* AIM OF THE EXERCISE
Using the listing below, reproduce exactly the lines from the one with "The width and height of the screenshot is (440, 248)." through the last, with all pictures left out.

* RAW DATA
== Segment start ==
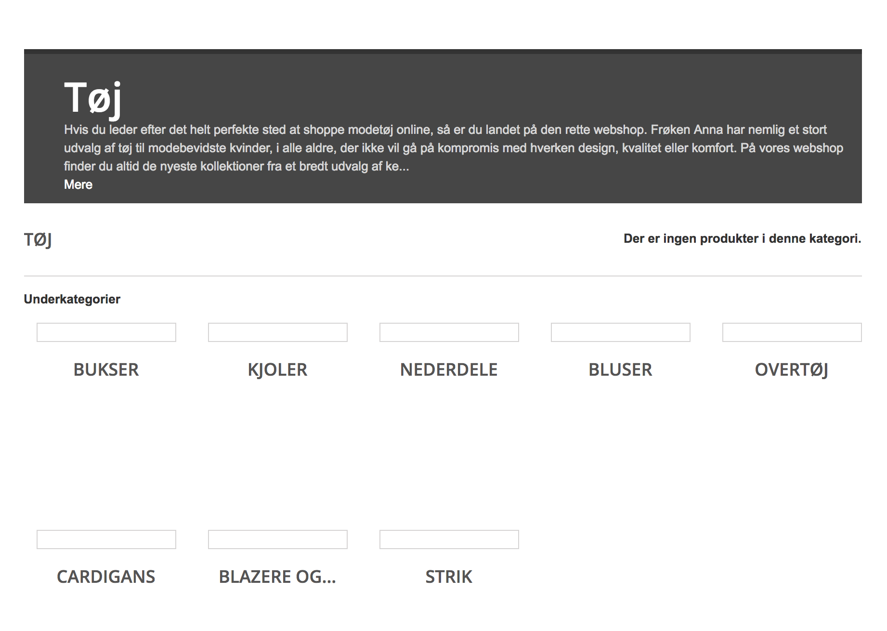The width and height of the screenshot is (887, 631).
Task: Open the STRIK subcategory link
Action: point(449,577)
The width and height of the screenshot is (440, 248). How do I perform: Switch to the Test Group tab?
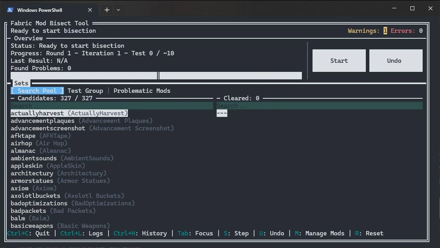85,91
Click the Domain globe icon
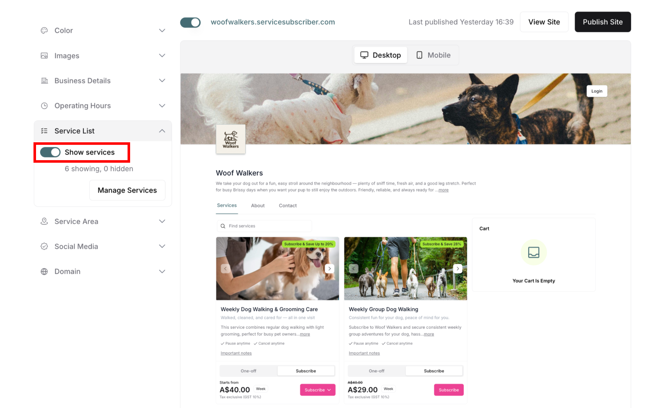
== Segment end ==
* OUTPUT
The width and height of the screenshot is (440, 248). How do I perform: Switch to the Test Group tab?
85,91
Click the Domain globe icon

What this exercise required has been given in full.